**Exercise brief**
Within the records below is a range that opens at the line with "Email (12, 594)" and closes at the line with "National Sports Day". Return that range word for word, both ends included, and only that range.

(Saved data entries)
Content starts

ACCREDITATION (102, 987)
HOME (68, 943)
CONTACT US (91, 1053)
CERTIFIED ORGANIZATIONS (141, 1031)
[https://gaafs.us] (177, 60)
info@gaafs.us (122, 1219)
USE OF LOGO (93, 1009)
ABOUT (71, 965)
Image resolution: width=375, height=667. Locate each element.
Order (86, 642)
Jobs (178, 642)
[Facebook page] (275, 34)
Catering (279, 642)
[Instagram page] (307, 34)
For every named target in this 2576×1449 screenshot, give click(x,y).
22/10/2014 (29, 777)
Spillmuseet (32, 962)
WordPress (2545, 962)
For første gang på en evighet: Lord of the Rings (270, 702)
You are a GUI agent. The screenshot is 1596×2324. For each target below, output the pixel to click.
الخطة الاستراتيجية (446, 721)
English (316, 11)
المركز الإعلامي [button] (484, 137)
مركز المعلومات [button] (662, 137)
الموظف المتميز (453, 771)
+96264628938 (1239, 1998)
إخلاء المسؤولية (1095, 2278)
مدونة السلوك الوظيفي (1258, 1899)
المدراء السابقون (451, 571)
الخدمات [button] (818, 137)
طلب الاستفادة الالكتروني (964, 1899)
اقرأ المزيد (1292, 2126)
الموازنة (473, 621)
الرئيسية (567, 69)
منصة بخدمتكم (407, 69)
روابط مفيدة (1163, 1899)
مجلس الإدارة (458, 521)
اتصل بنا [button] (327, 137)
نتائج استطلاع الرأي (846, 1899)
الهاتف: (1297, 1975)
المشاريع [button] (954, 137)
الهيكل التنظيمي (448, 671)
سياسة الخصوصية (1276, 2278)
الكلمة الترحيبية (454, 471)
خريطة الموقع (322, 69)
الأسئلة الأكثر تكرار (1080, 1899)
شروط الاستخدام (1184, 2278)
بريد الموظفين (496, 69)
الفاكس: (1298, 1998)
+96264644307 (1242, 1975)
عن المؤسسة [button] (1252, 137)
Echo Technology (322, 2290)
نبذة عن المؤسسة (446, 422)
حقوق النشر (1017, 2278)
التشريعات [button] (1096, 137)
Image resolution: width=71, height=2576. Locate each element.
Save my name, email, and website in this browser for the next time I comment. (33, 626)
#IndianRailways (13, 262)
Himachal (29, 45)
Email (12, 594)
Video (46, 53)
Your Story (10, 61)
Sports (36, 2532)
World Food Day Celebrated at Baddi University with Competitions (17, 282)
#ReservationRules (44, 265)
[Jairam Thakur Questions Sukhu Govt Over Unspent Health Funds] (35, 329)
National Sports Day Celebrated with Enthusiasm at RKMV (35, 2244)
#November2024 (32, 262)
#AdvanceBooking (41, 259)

Content ends

**Exercise solution**
Email (12, 594)
Video (46, 53)
Your Story (10, 61)
Sports (36, 2532)
World Food Day Celebrated at Baddi University with Competitions (17, 282)
#ReservationRules (44, 265)
[Jairam Thakur Questions Sukhu Govt Over Unspent Health Funds] (35, 329)
National Sports Day Celebrated with Enthusiasm at RKMV (35, 2244)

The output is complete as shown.